In composing the score for Creed, Ludwig Goransson faced no easy task. The Swedish composer and producer—whose resume also includes work on Fruitvale Station, and with Childish Gambino and Chance the Rapper—sought to maintain the thread of epic music that unites the Rocky franchise while also bringing things up to date and making sure the score was amendable with film's hip-hop heavy soundtrack. To do this, he played with booming drums and an orchestra of sounds he collected during visits to boxing gyms, like the slapping of jumprope against the floor, the smack of mitts against a punching bag, and the heavy breathing of boxers.
"I took all the sounds and started to make some beats and make six, seven minute sounds and try and come up with themes and melodies based on what I read in the script," he explains in the above video, which shows him culling sounds from the ring and then turning them into sweeping score in his studio. Creed director Ryan Coogler later adds, "We had to go through different places to get where we landed on, but I think we landed on something very, very special."
Above, watch Ludwig Goransson turn the sounds of the boxing ring into a sweeping score. And below, read more about Goransson's process, the importance of music in film, and Creed's Oscars snub.
What is your process like when you are producing a score for a movie like Creed. How does this differ from when you are working with an artist? How does it relate?
Just like producing an album, or anything for that matter, you need to have a starting point. When I’m working with an artist, my job is to make their vision come to life. When I’m working on a film score, I’m creating my own musical vision, and on Creed, Ryan really trusted me to run with it. He encouraged me to explore things in ways that were totally new to me. Usually the composer starts scoring a movie once he has a rough cut with pre-existing music temporarily put into every scene, but with Creed, Ryan sent me a first draft of the script so I could connect with the story and start coming up with ideas in the very early stages.

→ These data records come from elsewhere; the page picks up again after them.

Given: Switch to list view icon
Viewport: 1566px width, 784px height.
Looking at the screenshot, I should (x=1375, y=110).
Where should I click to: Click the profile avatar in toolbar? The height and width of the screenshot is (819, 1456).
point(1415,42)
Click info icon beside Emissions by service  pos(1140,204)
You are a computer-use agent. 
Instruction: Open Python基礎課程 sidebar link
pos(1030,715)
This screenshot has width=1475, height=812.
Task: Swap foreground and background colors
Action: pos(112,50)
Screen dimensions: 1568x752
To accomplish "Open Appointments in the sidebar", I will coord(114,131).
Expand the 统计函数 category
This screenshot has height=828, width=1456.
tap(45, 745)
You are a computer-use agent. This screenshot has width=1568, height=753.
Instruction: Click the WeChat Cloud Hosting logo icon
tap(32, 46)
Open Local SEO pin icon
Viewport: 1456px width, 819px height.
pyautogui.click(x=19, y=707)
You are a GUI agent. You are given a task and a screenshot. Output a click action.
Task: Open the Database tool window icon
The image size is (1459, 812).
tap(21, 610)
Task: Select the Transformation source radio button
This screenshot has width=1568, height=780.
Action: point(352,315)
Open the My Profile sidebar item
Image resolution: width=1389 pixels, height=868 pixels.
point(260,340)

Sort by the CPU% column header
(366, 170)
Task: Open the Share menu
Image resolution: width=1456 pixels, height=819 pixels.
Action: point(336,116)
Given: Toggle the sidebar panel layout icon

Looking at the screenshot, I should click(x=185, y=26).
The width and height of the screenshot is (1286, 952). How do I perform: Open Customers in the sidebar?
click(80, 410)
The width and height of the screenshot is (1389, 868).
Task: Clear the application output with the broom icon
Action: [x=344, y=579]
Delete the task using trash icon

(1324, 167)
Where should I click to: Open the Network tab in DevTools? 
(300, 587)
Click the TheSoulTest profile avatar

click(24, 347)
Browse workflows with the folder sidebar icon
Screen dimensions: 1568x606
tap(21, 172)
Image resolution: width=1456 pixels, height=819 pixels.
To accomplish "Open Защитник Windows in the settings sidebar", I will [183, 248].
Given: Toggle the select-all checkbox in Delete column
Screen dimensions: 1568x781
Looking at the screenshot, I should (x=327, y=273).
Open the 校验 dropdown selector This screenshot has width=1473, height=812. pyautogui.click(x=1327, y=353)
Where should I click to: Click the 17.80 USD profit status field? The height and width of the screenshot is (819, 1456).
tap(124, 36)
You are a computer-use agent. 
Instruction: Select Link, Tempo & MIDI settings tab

How does the soundtrack—which, in the case of Creed, skewed hip-hop, with contributions from Meek Mill, Future, etc.—impact your composition?
I work pretty fluidly across all genres. The score I wrote for Creed is a mix of different styles, from classical and jazz to rap and hip-hop. The Bianca [Tessa Thompson's character,] songs I produced were a bit of a challenge since I only had about ten days to create a believably buzz-worthy Philly artist.
You incorporated sounds collected in a boxing gym, why? Do you often work with found sounds?
I always look for new inspiration whenever I start a new project. The first time I experimented with sound design was on Fruitvale Station where I recorded the Bart train and manipulated it. For Creed I spent one day in a boxing gym together with my sound engineers and a boxer (Karim Mayfield). We recorded everything: jump ropes, breathing, sparring, speedbag, chains. I took the sounds and made beats and different rhythmical patterns and this became the skeleton of the score. I also went to see Michael B. Jordan's training sessions, and visited several boxing gyms to get a feeling of the emotions a boxer goes through. Something interesting I noticed was the dichotomy of how extremely tough a boxer could seem in the ring versus how warm and even soft spoken they might be in talking to them afterwards. It helped me understand Adonis’ character in a different way.
The original Rocky theme song is iconic, what was it like trying to update it?
Obviously, the Rocky theme is one of the most recognizable themes in film. I wanted to pay respect to the legacy of Rocky, but the most important thing was to give Creed his own voice with his own theme. Once we had that, everything else just kind of fell into place. And then there was this one perfect moment for the Rocky fanfare to be worked in. Reusing the Rocky theme (in its original form) is tricky to do when you’re writing for a modern movie like Creed. Building up to it, you really need to earn it because it is so iconic and immediately makes such a strong statement. But the way the film builds to this moment, everything Adonis has gone through to get here, he really does earn that fanfare. I knew the fans would appreciate that moment, but I wasn’t prepared to see people screaming and jumping out of their seats.
What is the function of a score in a film like Creed?
The score is the invisible bond between father and son, trainer and boxer, Adonis and Bianca, and it is there to help you understand Adonis and everything he’s feeling. It’s there to elevate the fight scenes, to make the punches feel stronger and to make your heart beat faster. And it’s there to emphasize the mythological character that Adonis is.
The development of Adonis’ theme throughout the movie is a reflection of the growth we see from him: the first time you hear his theme is in juvy when we hear it played by just solo piano and by the end it’s being blasted by a hundred-piece orchestra as Adonis (now Creed) runs through the streets in the big training montage before his last fight.
Do you feel that Creed was over looked by the Oscars? Why?
I do. But given how rare it is for the Academy to nominate black films that are about today and not about the past, I guess it’s not so surprising.